For the first half of financial year 2025 (H1FY25), the company reported net revenue of USD 8,954 million, which is a decline of 6.6% year-on-year compared to USD 9,584 million in H1 FY24. During the reported period, underlying EBITDA dropped to USD 2,955 million, marking a 19.5% decrease from the previous year's USD 3,672 million.

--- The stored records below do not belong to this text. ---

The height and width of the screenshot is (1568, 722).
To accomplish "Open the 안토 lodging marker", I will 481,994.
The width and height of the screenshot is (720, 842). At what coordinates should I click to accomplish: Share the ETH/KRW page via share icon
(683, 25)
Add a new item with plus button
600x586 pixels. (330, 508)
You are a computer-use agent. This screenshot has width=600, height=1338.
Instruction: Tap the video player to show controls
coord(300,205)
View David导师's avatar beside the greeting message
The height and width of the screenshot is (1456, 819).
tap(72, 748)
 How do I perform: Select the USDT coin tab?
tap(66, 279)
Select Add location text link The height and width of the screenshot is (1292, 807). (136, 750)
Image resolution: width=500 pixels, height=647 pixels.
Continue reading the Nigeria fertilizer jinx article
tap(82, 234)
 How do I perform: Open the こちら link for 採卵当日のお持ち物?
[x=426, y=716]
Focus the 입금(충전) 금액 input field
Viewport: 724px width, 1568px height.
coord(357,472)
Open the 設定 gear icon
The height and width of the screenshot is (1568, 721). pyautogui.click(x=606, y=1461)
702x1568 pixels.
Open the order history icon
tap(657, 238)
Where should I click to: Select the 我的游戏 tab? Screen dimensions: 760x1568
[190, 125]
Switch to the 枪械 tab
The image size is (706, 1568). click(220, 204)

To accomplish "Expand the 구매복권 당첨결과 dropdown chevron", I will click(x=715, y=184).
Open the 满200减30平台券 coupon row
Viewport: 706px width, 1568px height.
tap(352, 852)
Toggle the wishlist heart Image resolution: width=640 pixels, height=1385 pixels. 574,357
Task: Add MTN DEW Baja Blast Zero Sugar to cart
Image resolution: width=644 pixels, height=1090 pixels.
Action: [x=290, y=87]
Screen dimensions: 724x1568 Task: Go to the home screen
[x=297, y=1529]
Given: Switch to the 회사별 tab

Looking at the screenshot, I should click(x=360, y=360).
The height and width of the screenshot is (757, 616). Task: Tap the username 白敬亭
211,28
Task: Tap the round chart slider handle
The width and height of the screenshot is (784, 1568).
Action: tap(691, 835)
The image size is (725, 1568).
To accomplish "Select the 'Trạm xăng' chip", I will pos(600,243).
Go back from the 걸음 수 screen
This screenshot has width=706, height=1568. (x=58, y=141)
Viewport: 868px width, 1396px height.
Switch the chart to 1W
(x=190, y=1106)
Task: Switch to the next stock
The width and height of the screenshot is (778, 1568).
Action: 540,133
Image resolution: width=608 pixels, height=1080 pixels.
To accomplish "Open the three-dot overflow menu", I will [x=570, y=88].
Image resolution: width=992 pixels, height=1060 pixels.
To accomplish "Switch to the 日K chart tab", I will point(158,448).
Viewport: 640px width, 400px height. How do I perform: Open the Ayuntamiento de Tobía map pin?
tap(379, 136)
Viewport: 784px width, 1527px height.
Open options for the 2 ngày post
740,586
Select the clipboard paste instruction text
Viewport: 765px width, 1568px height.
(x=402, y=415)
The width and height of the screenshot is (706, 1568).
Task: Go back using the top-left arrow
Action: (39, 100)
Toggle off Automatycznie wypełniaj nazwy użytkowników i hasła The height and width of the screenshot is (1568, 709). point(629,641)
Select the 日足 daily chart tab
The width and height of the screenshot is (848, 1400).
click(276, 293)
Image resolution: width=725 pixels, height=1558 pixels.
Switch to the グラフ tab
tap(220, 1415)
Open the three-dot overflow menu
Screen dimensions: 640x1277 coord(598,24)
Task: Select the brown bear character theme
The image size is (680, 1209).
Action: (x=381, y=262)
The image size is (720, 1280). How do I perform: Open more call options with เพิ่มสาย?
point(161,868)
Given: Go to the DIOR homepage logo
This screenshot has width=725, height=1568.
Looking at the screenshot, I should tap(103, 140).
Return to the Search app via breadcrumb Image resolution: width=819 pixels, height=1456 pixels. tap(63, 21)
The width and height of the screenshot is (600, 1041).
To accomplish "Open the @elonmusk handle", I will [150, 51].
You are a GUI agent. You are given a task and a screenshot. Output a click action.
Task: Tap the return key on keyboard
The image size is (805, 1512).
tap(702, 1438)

Underlying earnings from continuing operations also saw a significant drop of 55.1% to USD 387 million from USD 861 million the prior year. The decline in revenue is attributed to lower volumes at Copper Chile and De Beers, though this was partially offset by a 2% increase in iron ore volumes and a marginally softer group basket price. The substantial reduction in earnings was primarily due to lower EBITDA and a higher effective tax rate, which increased to 48.7% from 44.1%, thereby limiting recovery.

Company Outlook

The company's production target has been raised to 58–62 Mt, up from the previous 57–61 Mt, driven largely by Minas-Rio, which now aims for 23–25 Mt, up from 22–24 Mt. Kumba's target remains unchanged at 35–37 Mt, and unit cost guidance stays at around USD 36/t (Kumba USD 39/t, Minas-Rio USD 32/t), subject to third-party rail and port performance. Iron ore production reached 14.3 Mt, a 9% year-on-year decrease, and sales were 14.4 Mt, down 5% year-on-year. Kumba's output was stable at 9.25 Mt, while sales increased slightly to 9.39 Mt. Minas-Rio produced 5.10 Mt, a 19% year-on-year drop, due to planned pipeline inspection. Manganese ore production surged by 140% to 973 kt, with sales up 162% to 1,030 kt as operations normalized. De Beers’ carat production rose by 38% to 7.7 million carats, with 2025 guidance holding steady at 20–23 million carats and a unit cost around USD 94 per carat.

Top 10 Shareholders

The top 10 shareholders account for around 39.57% of total ownership. Public Investment Corporation (SOC) Limited holds about 6.99%, while BlackRock Investment Management (UK) Ltd. holds roughly 6.35%.

Stock Information

The stock price has advanced by approximately 28.17% over the past three months and by about 31.27% across the last six months. It remains positioned above the midpoint of its 52-week trading band, which ranges from GBX 1,641.518 to GBX 3,008.000.

Note 1: Past performance is not a reliable indicator of future performance.
Note 2: The reference data for all price data, currency, technical indicators, support, and resistance levels is 19 November 2025. The reference data in this report has been partly sourced from EODHD/Others.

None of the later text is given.